Per gli ex camerati, invece, la penna più brillante in circolazione
riserva soltanto disprezzo.
L’inconsistenza culturale di Fini lascia presagire l'esito nefasto a cui sarebbe andato incontro l'ex Msi, incapace di assorbire la lezione
di Beppe Niccolai; la sorprendente vittoria di Alemanno lo porta invece, in spensierata solitudine, a scendere dal carro, proprio quando tutti gli
altri vi salivano, mentre sul Campidoglio smise di verdeggiare il sacro alloro. Il sindaco barese ha deluso anche Giacomo Puccini.

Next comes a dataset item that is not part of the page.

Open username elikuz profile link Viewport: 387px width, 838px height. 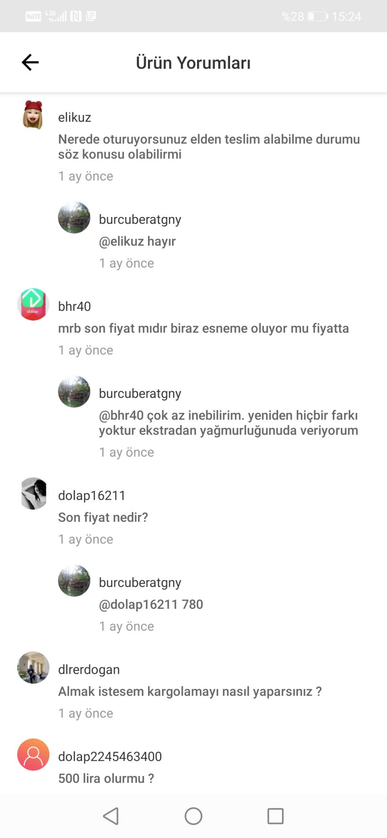click(x=75, y=117)
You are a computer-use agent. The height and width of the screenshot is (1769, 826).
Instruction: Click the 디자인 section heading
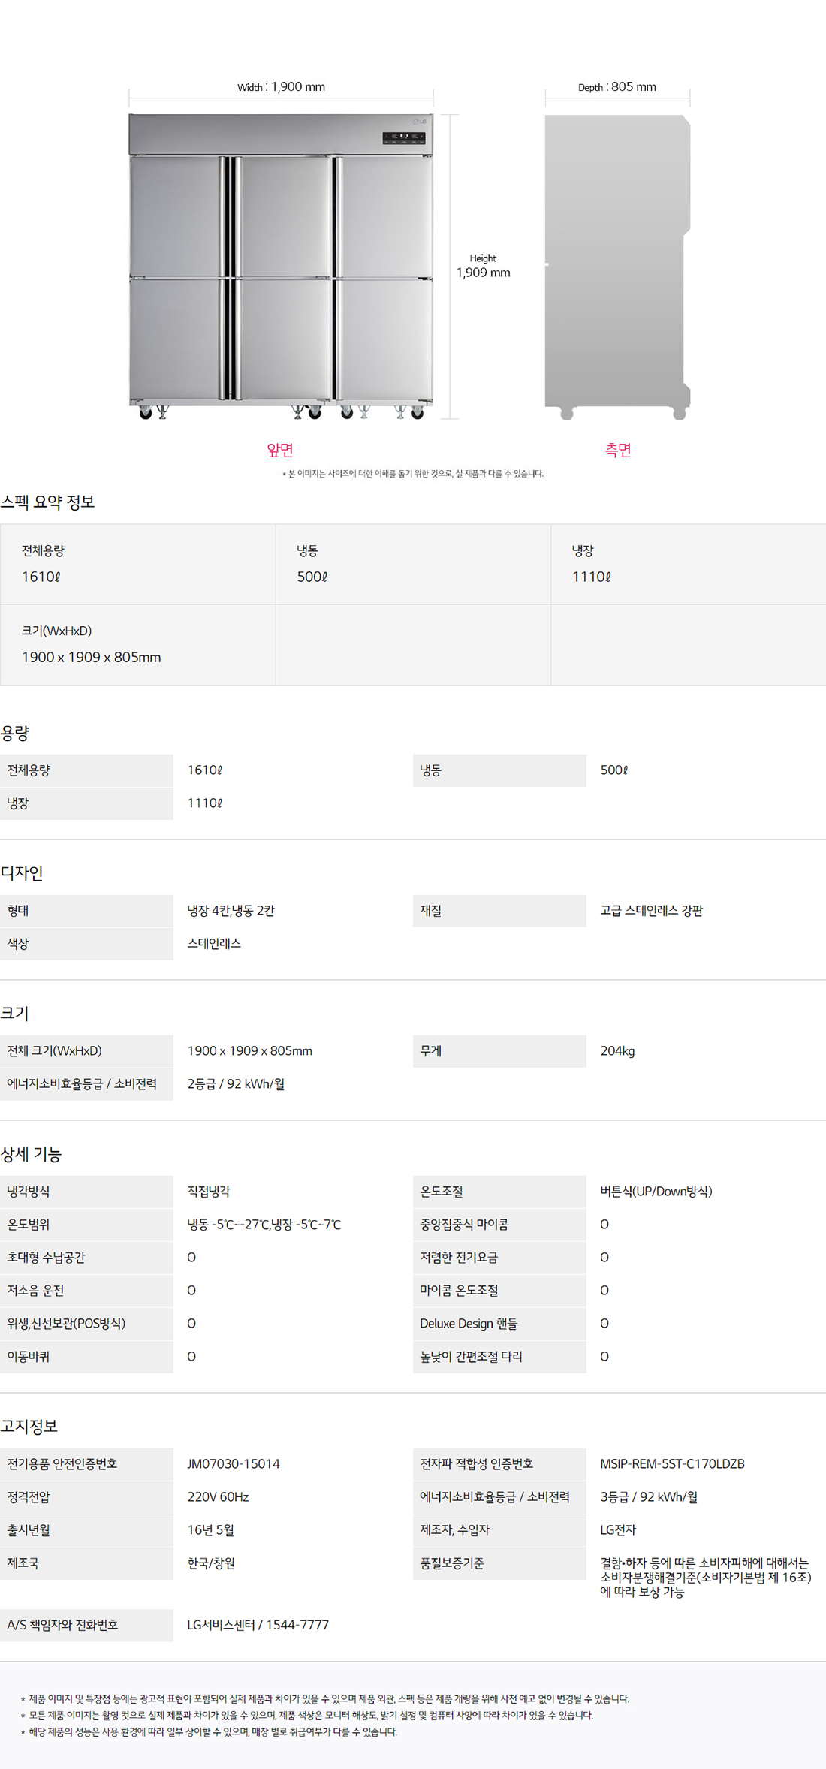22,873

Il riscatto per Buttafuoco riposa nel destino. Che egli
decifra nell’Eurasia. Uno spazio sterminato dove si rovesceranno
tutti gli attuali paradigmi.
Pagina dopo pagina si respira un'inconsueta freschezza, rispetto
alla cappa conformistica che avvolge il giornalismo italiano. A squarciarla ci pensa l'autore che si scaglia contro il provincialismo
yankee di Gianni Riotta, la flaccida banalità di Fabio Fazio, l’improbabilità estetica di Tiziano Terzani che si ridimensiona sino a rimpicciolirsi se comparato al gigante Giuseppe Tucci. E fa cadere la
maschera persino ai padri della Repubblica nata dalla Resistenza. Non solo Scalfari, verso il quale lo scrittore siciliano nutre profonda ammirazione, svela il retroscena che lo allontanerà dal fascismo, ma anche Bobbio confesserà la sua adesione sino ad allora taciuta per vergogna.
I custodi dell'ortodossia antifascista non possono, soprattutto nel secondo caso, farla passare. A menar le danze sarà Lerner che accusa Buttafuoco di aver giocato, al filosofo torinese, se non una
trappola, un «rovistare impudico», quasi fosse un tentativo di circonvenzione di incapace.
Un'infamia confutata dallo stesso intervistato che dalle colonne de La Stampa conferma, rigo per rigo, quanto confidato al giornalista de Il
Foglio. Anche quando si volta l’ultima pagina, i Fuochi torneranno
ad accendersi per essere di nuovo sfogliati, come fossero canzoni da riascoltare.
Perché Buttafuoco della scrittura ha fatto musica.